Der nächste Unfall. Diesmal war vor allem Jessica in ihn verwickelt. Sie konnte sich nicht vorstellen, dass es etwas anderes als ein Unglück gewesen war. Waren all die anderen Unfälle, die sich in der letzten Zeit ereignet hatten, wirklich nichts weiter als ein zufälliges Zusammentreffen ungünstiger Umstände? War sie seit dem Tod ihrer Mutter paranoid? Nach Trevors Unfall hatte sie sich die nähere Umgebung sorgsam angesehen und doch kein Anzeichen entdeckt, dass hinter dem Erdrutsch etwas anderes als eine natürliche Bodenbewegung nach einem Unwetter gesteckt hatte. Aber was war mit der vermummten Gestalt, die Trevor und Tara gestern gesehen hatten und die sie selbst in der Nacht ihrer Ankunft auf der Insel gesehen hatte? Wer konnte das sein? Vielleicht war es der Hausmeister. Vielleicht sah er so schlecht, dass er nichts und niemanden um sich herum wahrnahm. Das war eine unbefriedigende Erklärung, aber wenn sich nicht jemand auf der Insel versteckt hielt, fiel ihr nichts anderes ein.

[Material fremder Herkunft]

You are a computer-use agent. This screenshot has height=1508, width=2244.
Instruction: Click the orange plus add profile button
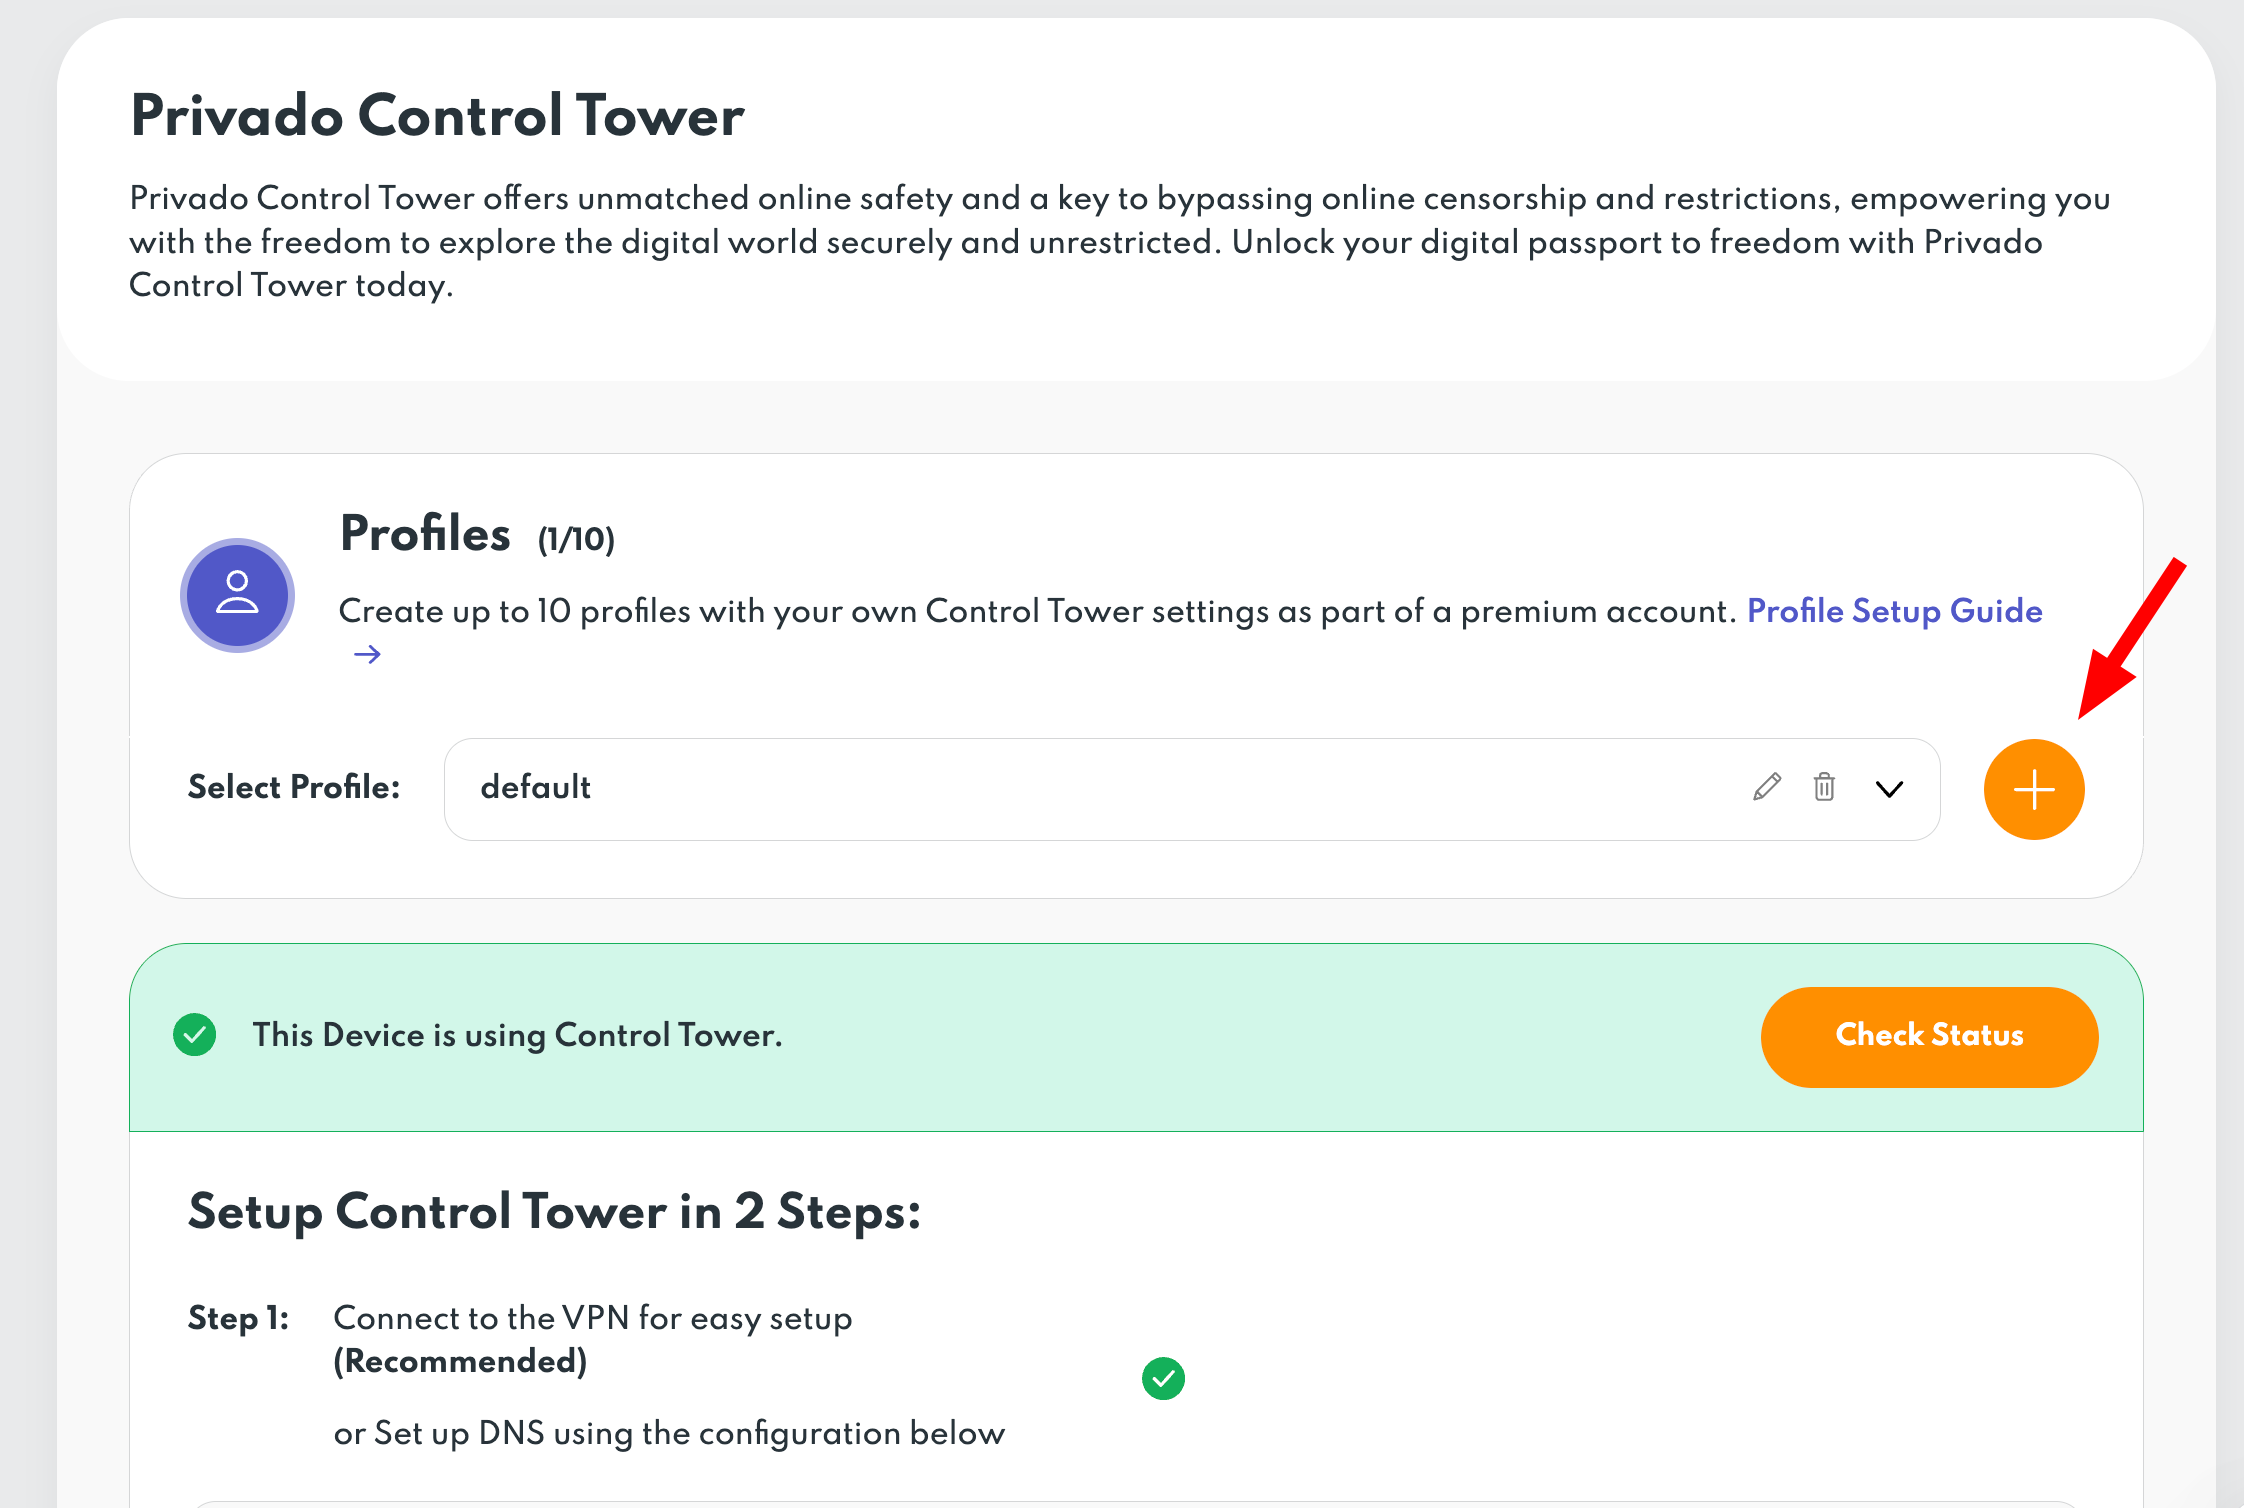pos(2034,789)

»Ich habe deine Jacke gerettet, Paul«, sagte Tara zaghaft und hielt den kostbaren Gegenstand hoch, damit ihn jeder sehen konnte.

Alle brachen in erleichtertes Gelächter aus, mit Ausnahme von Paul. Er schüttelte den Kopf, und in seiner Miene spiegelte sich nach wie vor ungläubige Bestürzung. Jessica war sicher, dass in ihrem Gesicht dasselbe zu lesen war.

»Lasst uns zum Haus zurückgehen«, schlug Dillon vor. »Falls es keinem von euch aufgefallen ist – hier draußen regnet es. Ist alles in Ordnung mit dir, Paul?«

Paul antwortete nicht, sondern zitterte von Kopf bis Fuß, aber er ließ sich von Brian und Dillon auf die Füße helfen.

Jessica spielte mit dem Gedanken, sie könnte sich geirrt haben, was die Unfälle anging, sogar die Bremsen im Wagen ihrer Mutter. Vielleicht hatte sich ja doch niemand daran zu schaffen gemacht. Und auch an ihrem eigenen Wagen nicht. Bei all den anderen banalen Kleinigkeiten könnte es sich um etwas ganz anderes handeln. Sie fuhr sich mit einer zitternden Hand durchs Haar. Sie wusste es wirklich nicht.